DOCUMENT
In my last post, Why Increase Investment in SEO?, I wrote that the business case for increasing investment in SEO activities – new customer acquisition – makes it worth addressing and overcoming the most common concerns marketers have about SEO. But even when the intent and investment is present, there are five reasons many companies fail at implementing effective SEO campaigns:
1. They are focused too low in the buying funnel
Many companies fail to leverage SEO for new customer acquisition because they are entirely focused on the bottom of the buying funnel – getting the lead or making the sale. Their keywords, their content, and their metrics are all focused on the bottom of the funnel, and they neglect the higher funnel awareness and consideration phases of the buyers’ journey.
The top of the funnel is where new customers are introduced to a brand when they are conducting their initial research to identify a need, clarify an issue, or solve a problem. Searchers at the top of the funnel tend to use queries that may be more problem oriented than product or solution oriented, such as “how do I make my sales team more efficient” rather than “crm software solution”. These queries may be broad and non-specific, and likely have low conversion rates. But being visible for searches at the top of the funnel means that potential customers are finding your brand very early in their buying process, and you have the opportunity to set or guide the conversation.

WRITTEN EXERCISE 1
Repeat the SEO article from "In my last post, Why" up to and including "the buyers’ journey.", substituting "pipeline" for "funnel".
WRITTEN EXERCISE 2
Proceed with the SEO article, picking up right after its last sentence.
The records that follow come from a different source than the SEO article.

GIVEN DATA
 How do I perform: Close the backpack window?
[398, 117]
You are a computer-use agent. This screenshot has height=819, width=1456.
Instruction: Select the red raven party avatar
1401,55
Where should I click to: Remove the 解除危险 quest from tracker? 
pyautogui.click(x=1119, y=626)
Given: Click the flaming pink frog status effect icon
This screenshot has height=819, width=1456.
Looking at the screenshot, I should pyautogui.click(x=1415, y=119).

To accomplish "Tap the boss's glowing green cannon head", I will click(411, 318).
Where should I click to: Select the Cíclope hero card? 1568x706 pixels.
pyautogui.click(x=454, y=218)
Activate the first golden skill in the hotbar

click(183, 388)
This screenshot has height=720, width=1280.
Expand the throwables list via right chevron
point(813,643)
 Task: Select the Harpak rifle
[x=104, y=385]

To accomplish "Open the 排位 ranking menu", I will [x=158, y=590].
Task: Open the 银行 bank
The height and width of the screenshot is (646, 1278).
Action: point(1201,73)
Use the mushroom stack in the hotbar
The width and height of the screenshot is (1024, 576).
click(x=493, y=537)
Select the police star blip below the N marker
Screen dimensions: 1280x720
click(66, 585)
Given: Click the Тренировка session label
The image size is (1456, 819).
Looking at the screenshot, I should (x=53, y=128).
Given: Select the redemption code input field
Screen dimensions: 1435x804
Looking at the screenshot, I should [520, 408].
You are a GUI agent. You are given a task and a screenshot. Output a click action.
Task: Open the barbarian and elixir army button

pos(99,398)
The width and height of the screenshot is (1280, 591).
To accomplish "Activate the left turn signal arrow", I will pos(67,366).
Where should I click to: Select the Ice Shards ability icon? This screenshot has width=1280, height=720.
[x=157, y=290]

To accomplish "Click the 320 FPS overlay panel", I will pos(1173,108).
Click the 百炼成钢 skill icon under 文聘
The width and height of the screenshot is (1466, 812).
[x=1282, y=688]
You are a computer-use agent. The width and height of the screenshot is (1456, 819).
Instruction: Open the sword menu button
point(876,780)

EXERCISE RESPONSE 1
In my last post, Why Increase Investment in SEO?, I wrote that the business case for increasing investment in SEO activities – new customer acquisition – makes it worth addressing and overcoming the most common concerns marketers have about SEO. But even when the intent and investment is present, there are five reasons many companies fail at implementing effective SEO campaigns:
1. They are focused too low in the buying pipeline
Many companies fail to leverage SEO for new customer acquisition because they are entirely focused on the bottom of the buying pipeline – getting the lead or making the sale. Their keywords, their content, and their metrics are all focused on the bottom of the pipeline, and they neglect the higher pipeline awareness and consideration phases of the buyers’ journey.

EXERCISE RESPONSE 2
Leveraging top-of-the-funnel searches for new customer acquisition means being visible for top-of-funnel searches, which is directly related to having content that matches these searches and provides value to searchers. Similarly, the conversion goals and metrics used to track performance and success must be tuned appropriately – at the top of the funnel a conversion or sale is not the appropriate goal, but a whitepaper download, a conversion that supports further engagement, might be.
2. They talk about themselves instead of the searcher
Potential buyers want to know how you can solve their problems, and they expect you to know what their problems are and why they are important. They don’t care about your award-winning industry leadership.
Content and language that are focused only on product or solution features, benefits, and value propositions does not match well with how most potential customers talk about (and search about) their problems, needs, and frustrations. By talking only about yourself, you are not only not speaking the potential customer’s language, but you missing out on the opportunity to be visible for their searches.
Many companies have a wealth of information about how customers actually talk about, and search for, their problems and needs, but they don’t leverage it. Call center recordings, chat logs, comment cards, online reviews, and even internal site searches on your own website can help you understand the language potential customers use and the content topics they care about. Match them, and you’ll become more relevant to the searchers as well as the search engines.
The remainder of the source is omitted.